Other places like California, with a large immigrant population, are focusing on getting the information out through schools and local community health-care providers, who are often in contact with the most immigrants.
However, in B.C., the Ministry of Education does not have a mandate for earthquake education in schools, leaving it optional for individual school boards to provide earthquake education.
Many immigrants “probably know little or nothing that [B.C.] is an earthquake zone,” Kuponiyi said. “Whatever your preparation is, it cannot be too much.”
Kuponiyi was one of more than 890,000 people across B.C. who participated in last week’s Great British Columbia ShakeOut, a drill that helps B.C. residents practice what to do during an earthquake.

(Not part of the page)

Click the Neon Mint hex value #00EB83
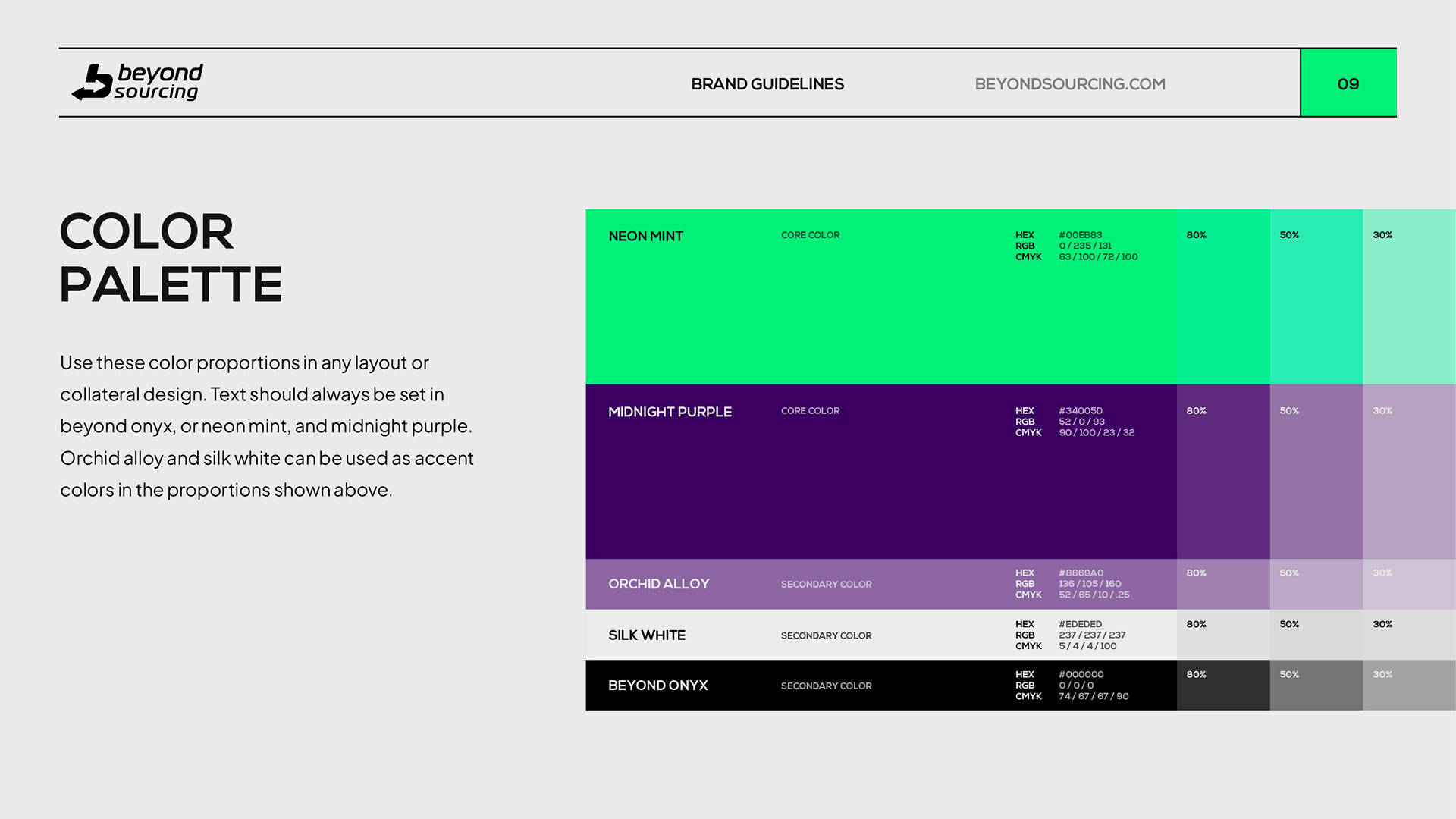The width and height of the screenshot is (1456, 819). point(1080,235)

Immigrant Services Society of BC also participated in the event, providing government assisted refugees an opportunity to practice the emergency response of drop, cover, and hold on.
“Quite often people can’t afford [emergency kits],” said Veronica Lee, the facilities manager of the immigrant services society. She sees a need for financial aid for emergency kits. With limited resources, the organization is only able to provide training on earthquake drills once a year.
The threat of a major earthquake hitting Vancouver is real, with a one in four chance that this will happen in the next 50 years. A study from the Insurance Bureau of Canada showed that if a megathrust earthquake hits the B.C. coast, the cost could reach $75 billion. Despite this, Vancouver has limited initiatives for immigrants, leaving organizations like the immigrant services society and the Canadian Red Cross to fill the void.
The Canadian Red Cross provides SmartStart, a program that provides newcomers and non-native English speakers with disaster and emergency preparedness training as well as first–aid training in more than 10 languages.
But training in certain languages depends on the availability of volunteers, said Andrew Hopkins, a Red Cross communications advisor for B.C. and the Yukon.
The City of Vancouver also offers free sessions on earthquake preparedness at community centres. Volunteers who speak other languages are able to teach the session if a request is made. The city has handouts translated in simplified Chinese and Punjabi. The city is working on getting them translated to other languages, according to Jackie Kloosterboer, the emergency planner for the city.
Kloosterboer said, while it’s ultimately everyone’s responsibility to get prepared, she sees that there is room for improvement in educating new immigrants and that the city is moving towards doing so. With only simplified Chinese and English on its website, the city is in the process of translating materials into more languages that reflect Vancouver’s diverse population.
Kloosterboer stressed the urgency of the situation, saying that “probably 20 to 30 per cent of our population is prepared,” a telling sign that many local residents, in addition to new immigrants, are not ready.
“People that have lived here forever are not prepared and I think it’s something we need to do right across the board, new immigrants as well.”